STATED PROBLEM: Repeat word for word everything in the records below from the line with "Click the 光度 magnitude axis label" down to the line with "Turn off Automatically", including both of those lines.

────────

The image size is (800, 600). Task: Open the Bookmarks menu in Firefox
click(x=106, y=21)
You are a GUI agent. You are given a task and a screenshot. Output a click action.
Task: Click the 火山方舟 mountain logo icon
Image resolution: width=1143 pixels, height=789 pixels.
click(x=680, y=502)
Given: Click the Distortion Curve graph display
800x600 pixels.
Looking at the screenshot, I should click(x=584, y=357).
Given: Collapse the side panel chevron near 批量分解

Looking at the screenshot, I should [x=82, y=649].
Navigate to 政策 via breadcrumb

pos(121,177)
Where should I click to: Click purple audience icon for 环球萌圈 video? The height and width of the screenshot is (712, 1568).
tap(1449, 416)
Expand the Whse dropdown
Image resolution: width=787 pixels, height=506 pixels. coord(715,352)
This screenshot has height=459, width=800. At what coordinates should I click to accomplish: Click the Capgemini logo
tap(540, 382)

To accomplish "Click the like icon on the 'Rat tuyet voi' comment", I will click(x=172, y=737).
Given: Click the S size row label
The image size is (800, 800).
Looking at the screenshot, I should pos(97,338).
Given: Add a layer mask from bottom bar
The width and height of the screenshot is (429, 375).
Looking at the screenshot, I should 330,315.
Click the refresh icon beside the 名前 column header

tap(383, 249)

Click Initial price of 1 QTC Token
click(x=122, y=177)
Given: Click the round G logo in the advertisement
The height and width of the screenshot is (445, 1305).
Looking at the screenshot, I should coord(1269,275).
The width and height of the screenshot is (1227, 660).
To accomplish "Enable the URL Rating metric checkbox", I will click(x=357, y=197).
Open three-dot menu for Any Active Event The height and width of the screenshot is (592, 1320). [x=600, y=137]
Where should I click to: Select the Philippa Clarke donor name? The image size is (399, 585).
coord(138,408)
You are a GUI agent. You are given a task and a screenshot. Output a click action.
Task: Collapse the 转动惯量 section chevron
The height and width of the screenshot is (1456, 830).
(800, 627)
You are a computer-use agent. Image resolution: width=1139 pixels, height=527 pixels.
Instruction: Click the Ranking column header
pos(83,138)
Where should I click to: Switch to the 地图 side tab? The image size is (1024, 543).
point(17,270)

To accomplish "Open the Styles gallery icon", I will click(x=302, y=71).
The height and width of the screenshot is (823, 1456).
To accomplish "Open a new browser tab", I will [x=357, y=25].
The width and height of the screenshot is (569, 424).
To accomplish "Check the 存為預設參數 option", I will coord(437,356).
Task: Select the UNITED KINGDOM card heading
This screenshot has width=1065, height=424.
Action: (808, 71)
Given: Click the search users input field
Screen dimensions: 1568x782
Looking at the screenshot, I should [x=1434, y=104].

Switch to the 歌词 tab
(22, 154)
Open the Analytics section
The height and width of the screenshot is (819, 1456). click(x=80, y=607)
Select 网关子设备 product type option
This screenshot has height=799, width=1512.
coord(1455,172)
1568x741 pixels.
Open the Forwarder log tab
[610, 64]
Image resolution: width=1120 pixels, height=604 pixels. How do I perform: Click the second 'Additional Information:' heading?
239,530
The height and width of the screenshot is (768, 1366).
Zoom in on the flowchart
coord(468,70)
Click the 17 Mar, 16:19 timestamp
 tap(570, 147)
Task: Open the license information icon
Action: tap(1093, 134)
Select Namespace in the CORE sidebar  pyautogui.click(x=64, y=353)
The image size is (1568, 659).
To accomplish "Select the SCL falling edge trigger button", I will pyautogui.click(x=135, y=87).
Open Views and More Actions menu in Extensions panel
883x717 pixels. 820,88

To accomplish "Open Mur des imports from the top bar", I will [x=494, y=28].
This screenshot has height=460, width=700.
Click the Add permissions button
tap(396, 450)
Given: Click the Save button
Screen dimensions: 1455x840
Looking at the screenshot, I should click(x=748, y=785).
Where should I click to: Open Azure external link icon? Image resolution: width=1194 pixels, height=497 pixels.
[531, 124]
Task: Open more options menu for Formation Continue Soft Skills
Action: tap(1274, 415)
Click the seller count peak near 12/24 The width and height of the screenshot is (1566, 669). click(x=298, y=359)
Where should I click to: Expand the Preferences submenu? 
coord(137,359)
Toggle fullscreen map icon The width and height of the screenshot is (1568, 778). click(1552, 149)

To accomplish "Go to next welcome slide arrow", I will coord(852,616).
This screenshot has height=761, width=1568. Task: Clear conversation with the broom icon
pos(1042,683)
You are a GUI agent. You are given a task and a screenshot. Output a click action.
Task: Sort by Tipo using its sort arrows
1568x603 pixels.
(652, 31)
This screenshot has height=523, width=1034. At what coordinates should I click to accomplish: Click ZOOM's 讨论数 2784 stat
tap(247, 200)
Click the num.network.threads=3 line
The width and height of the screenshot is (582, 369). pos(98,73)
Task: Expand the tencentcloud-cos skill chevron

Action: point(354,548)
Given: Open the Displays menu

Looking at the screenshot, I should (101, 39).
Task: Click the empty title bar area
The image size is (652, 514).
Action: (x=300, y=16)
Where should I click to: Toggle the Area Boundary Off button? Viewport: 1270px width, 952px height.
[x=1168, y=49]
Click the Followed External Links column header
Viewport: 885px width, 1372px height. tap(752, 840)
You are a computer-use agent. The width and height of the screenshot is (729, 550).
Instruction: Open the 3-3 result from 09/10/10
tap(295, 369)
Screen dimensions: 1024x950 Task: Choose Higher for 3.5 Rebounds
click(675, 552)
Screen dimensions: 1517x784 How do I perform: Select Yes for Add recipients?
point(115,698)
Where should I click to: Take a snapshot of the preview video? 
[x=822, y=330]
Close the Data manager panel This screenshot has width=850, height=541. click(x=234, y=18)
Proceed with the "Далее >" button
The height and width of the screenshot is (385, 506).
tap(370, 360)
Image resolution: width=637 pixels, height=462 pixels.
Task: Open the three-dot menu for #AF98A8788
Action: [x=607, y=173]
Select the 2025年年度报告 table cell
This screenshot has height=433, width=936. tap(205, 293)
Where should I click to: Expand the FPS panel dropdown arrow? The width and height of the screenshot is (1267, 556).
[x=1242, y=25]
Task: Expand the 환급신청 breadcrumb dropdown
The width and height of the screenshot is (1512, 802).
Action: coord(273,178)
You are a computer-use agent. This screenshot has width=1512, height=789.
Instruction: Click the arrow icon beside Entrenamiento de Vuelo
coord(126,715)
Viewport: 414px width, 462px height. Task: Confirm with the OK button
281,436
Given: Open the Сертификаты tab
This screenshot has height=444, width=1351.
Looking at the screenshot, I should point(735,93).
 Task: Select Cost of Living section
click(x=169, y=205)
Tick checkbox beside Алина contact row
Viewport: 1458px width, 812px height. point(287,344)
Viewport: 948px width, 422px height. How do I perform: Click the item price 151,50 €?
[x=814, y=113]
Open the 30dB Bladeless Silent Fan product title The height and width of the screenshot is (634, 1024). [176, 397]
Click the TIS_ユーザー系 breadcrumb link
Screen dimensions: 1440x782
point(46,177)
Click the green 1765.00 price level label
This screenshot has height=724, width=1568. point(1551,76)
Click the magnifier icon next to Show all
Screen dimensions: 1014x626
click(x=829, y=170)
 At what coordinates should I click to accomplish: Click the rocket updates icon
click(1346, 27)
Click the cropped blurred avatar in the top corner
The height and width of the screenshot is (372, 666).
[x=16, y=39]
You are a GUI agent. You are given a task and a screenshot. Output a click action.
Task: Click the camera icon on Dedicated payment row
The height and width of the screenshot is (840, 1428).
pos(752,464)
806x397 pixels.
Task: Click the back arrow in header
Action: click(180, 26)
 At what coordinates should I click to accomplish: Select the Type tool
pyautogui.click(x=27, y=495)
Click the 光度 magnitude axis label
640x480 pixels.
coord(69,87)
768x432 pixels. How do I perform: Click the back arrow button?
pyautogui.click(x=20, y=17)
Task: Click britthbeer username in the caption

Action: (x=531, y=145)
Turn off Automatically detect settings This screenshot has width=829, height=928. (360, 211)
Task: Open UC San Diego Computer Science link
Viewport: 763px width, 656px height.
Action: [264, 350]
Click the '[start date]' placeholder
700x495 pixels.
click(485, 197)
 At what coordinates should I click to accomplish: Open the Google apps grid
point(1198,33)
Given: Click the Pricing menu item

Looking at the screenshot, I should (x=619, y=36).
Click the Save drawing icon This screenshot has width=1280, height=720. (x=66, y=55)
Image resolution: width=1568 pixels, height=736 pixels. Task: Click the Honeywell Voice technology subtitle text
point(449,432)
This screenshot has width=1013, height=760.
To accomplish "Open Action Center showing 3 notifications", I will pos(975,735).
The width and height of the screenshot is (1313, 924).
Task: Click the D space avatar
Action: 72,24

────────

SOLVED EXERCISE:
Click the 光度 magnitude axis label
640x480 pixels.
coord(69,87)
768x432 pixels. How do I perform: Click the back arrow button?
pyautogui.click(x=20, y=17)
Task: Click britthbeer username in the caption

Action: (x=531, y=145)
Turn off Automatically detect settings This screenshot has width=829, height=928. (360, 211)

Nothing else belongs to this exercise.